The behavior control system according to claim 6,
M = 2, N = 2, Q = 2,
Behavior control system.

M, N, and Q are each an integer greater than or equal to 2, R is any integer greater than or equal to 24, p is M × N × Q × R, and control of p units arranged in the set of start positions A behavior control method for performing behavior control for moving an object to a set of target positions including a predetermined entrance position,
The direction that is not parallel to the first direction is the second direction, the direction opposite to the first direction is the third direction, the direction opposite to the second direction is the fourth direction, the first direction and the first direction The direction that is not parallel to the plane formed by the two directions is the fifth direction, the opposite direction to the fifth direction is the sixth direction, and one position unit consisting of M × N × Q positions, The start position and each target position are adjacent to other start positions and target positions in at least one of the first direction to the sixth direction, respectively, and the set of target positions and the set of start positions are each R pieces. It forms an arbitrary shape consisting of a plurality of position units,
The control object includes a first position adjacent in the first direction on the three-dimensional space of the control object, a second position adjacent in the second direction, a third position adjacent in the third direction, and a fourth direction. Adjacent fourth position, fifth position adjacent in the fifth direction, sixth position adjacent in the sixth direction, either stationary, or any of the first to sixth positions in the three-dimensional space Shall be controlled to move,
The above-mentioned control objects of p units constitute one control object unit for each M × N × Q units, and there are three control objects of M × N × Q units constituting one control object unit.
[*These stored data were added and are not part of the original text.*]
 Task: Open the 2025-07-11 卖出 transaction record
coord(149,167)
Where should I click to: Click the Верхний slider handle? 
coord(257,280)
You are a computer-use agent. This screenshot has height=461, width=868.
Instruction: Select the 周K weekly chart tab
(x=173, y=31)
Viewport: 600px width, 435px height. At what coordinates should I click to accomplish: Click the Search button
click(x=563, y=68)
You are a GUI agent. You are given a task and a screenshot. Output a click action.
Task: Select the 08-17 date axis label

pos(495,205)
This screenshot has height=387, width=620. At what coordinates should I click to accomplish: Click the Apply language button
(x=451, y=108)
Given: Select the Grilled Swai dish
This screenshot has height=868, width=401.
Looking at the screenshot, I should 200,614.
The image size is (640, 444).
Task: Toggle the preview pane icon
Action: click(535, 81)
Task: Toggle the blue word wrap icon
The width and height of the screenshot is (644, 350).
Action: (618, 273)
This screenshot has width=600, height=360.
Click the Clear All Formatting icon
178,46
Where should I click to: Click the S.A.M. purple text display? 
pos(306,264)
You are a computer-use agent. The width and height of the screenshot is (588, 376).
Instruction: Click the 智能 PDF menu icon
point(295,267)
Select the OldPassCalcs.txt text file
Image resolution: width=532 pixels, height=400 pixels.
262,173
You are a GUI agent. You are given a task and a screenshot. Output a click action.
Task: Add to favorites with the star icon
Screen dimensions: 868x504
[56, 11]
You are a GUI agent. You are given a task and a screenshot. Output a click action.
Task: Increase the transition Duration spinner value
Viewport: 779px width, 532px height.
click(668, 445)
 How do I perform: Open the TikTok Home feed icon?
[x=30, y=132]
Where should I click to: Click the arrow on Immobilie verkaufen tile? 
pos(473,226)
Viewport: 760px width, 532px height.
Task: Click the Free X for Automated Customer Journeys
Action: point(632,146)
Adjacent to other control objects constituting the control object unit in the above direction,
The controlled object unit is controlled based on one value function that represents the appropriateness when each action is taken in the current position unit of the controlled object unit, and the controlled object unit is stationary or in a three-dimensional space. It shall be controlled to move to a position unit consisting of N × N × Q positions in any of the first to sixth directions,
The movement planning unit for determining the movement target platoon sets Ga as a platoon consisting of multiple control target units, and Gb as another platoon consisting of multiple control target units. When the object unit is a head control object unit and the p control objects arranged in the start position set are moved to the target position set, the head control object unit is the head of the movement. To determine the formation Gb for the formation Ga at a certain time using the value function,
For each control object operation, the operation planning unit for each control object operation controls the operation of each control object so that M × N × Q control objects are located at the position of the head control object unit. An action planning step,
The value function is obtained using a Manhattan distance from a certain position unit to a position unit including the predetermined entrance position.
Behavior control method.

The behavior control method according to claim 8,
M = 2, N = 2, Q = 2,
Behavior control method.

A program for causing a computer to function as the behavior control system according to claim 6 or 7.